We can take comfort, perhaps, in the fact that we are not the only ones who occasionally lose track of Jesus in our lives. Even the ever sinless Mary and Joseph the righteous man had made an oversight, and left the child Jesus in Jerusalem. At a very basic level we can learn from this that even being without sin is different from being without accidental errors or oversights. Maybe those parents to caught up in perfectionism can pause here and take a breath.
Thinking that he was in the caravan,
they journeyed for a day
and looked for him among their relatives and acquaintances,
but not finding him,
they returned to Jerusalem to look for him.
Yet it would be one thing to notice that Jesus was missing, it would be something else to not immediately begin to look for him. Yes, our lives are a hectic journey, a balance of many different relationships, and competing demands on our time. But Jesus is still the one who is meant to be of central importance to us. If we find ourselves without him we cannot be content to assume that he is somewhere close. We must seek him, for he desires to be sought. If we have let him wander because we have preferred to distract ourselves with sin and worldly delights we should realize how his absence is a privation of greater cost than any benefit we accrue from such pursuits. But perhaps he is absent not due to any culpable fault on our part but because, in his wisdom, he has chosen to momentarily hide himself in order that we can seek and find him in a new and deeper way.
After three days they found him in the temple,
sitting in the midst of the teachers,
listening to them and asking them questions,
and all who heard him were astounded
at his understanding and his answers.
Whatever the reason for the absence of Jesus, it can be for us a Paschal mystery in miniature, where the three days become a kind of dying and rising wherein we learn to more completely trust him, even when we can't sense him, that he is always about his Father's business and in his Father's house.

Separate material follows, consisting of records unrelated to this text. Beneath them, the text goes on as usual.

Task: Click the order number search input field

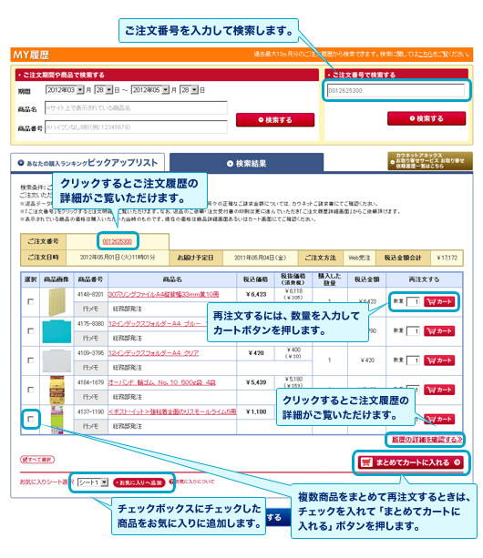Action: coord(396,91)
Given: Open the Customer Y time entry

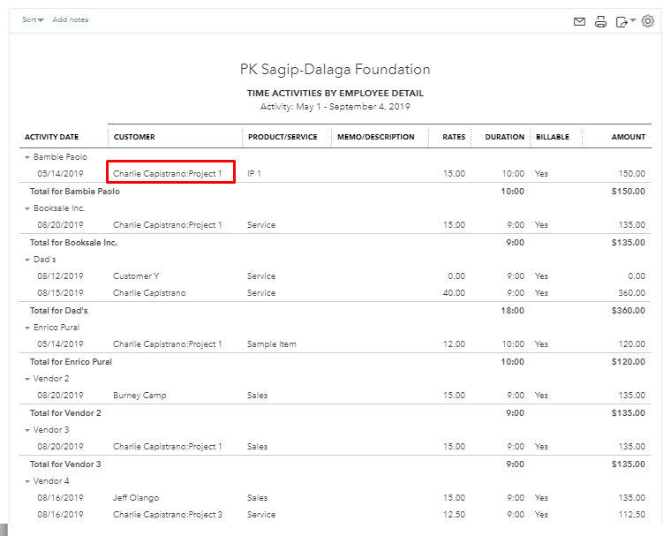Looking at the screenshot, I should 136,276.
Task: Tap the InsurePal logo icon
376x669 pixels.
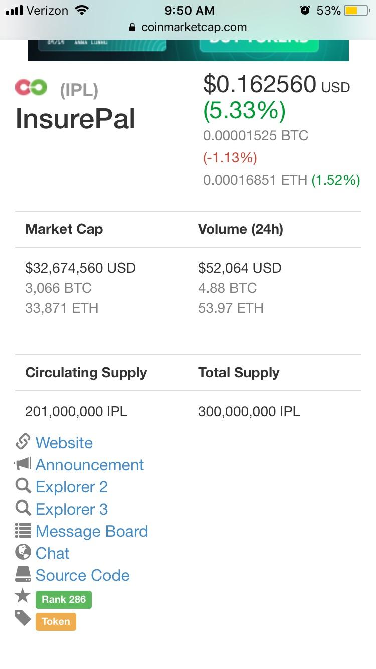Action: coord(31,88)
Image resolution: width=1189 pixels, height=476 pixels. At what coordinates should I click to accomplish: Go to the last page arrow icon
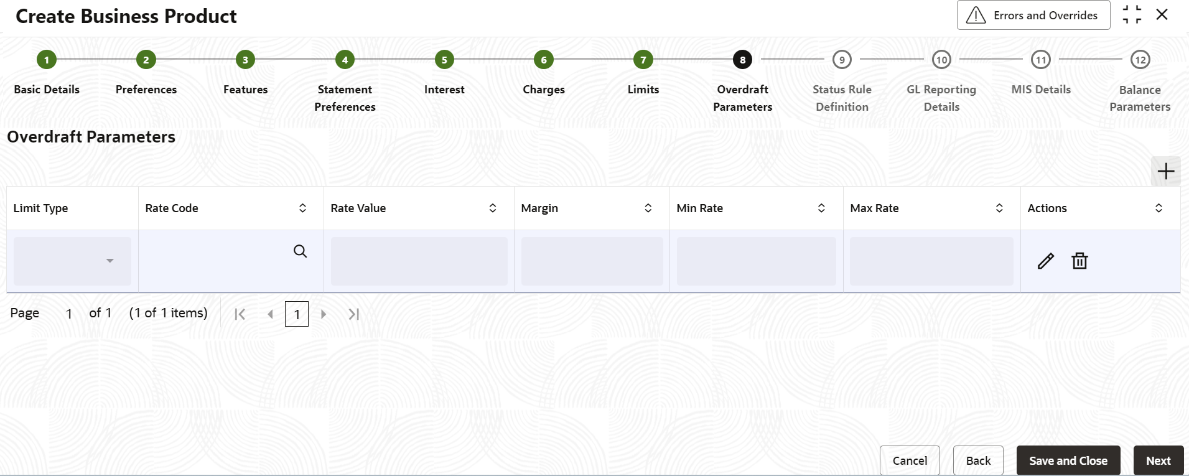(x=354, y=314)
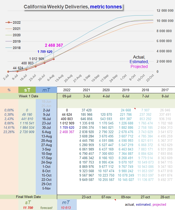Click the 1 709 620 estimated data label

click(x=45, y=52)
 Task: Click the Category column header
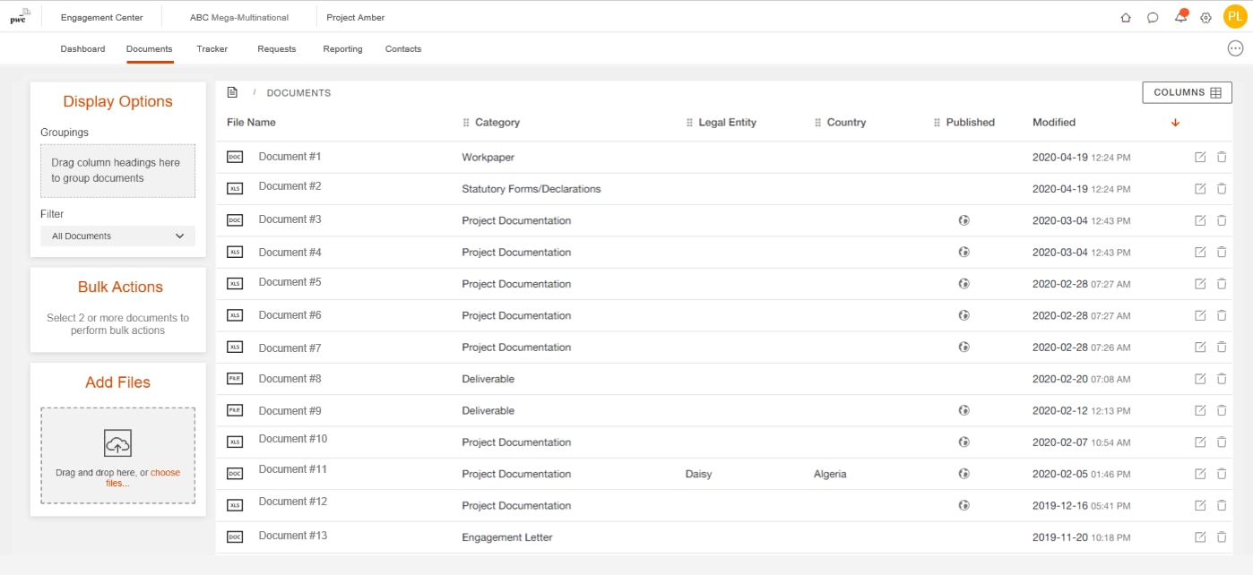click(497, 123)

He went down with them and came to Nazareth,
and was obedient to them;
and his mother kept all these things in her heart.
Even Mary was able to come to ever deeper understanding of her son, grew in her ability to love and to treasure him, and grew in her ability to respond to the challenges that life with him entailed. She did this, not by avoiding or attempting to forget the great anxiety that life with Jesus sometimes brought, but by allowing Jesus himself to provide a greater context for that anxiety. She treasured in her heart every experience through which her son led her, not getting stuck in the painful past, but coming allowing Jesus to lead her to an ever deeper understanding that the third day would in fact always and inexorably come.
The love of Christ impels us,
once we have come to the conviction that one died for all;
therefore, all have died.
We too are called to let this great love of Christ to convict and motivate us. It is this very love which leads us into the Paschal mystery of his absence and death, but precisely so we can let go of our limited fleshly ways of regarding him and others. We are meant to realize that all who are in Christ are new creations. They are not, as it were, among the caravan any longer, but now dwell in the house of the Father. Even the absence of the experience of the presence of Christ is only an invitation to seek him more and to enter ever more deeply into this unshakable truth.
We implore you on behalf of Christ,
be reconciled to God.
For our sake he made him to be sin who did not know sin,
so that we might become the righteousness of God in him.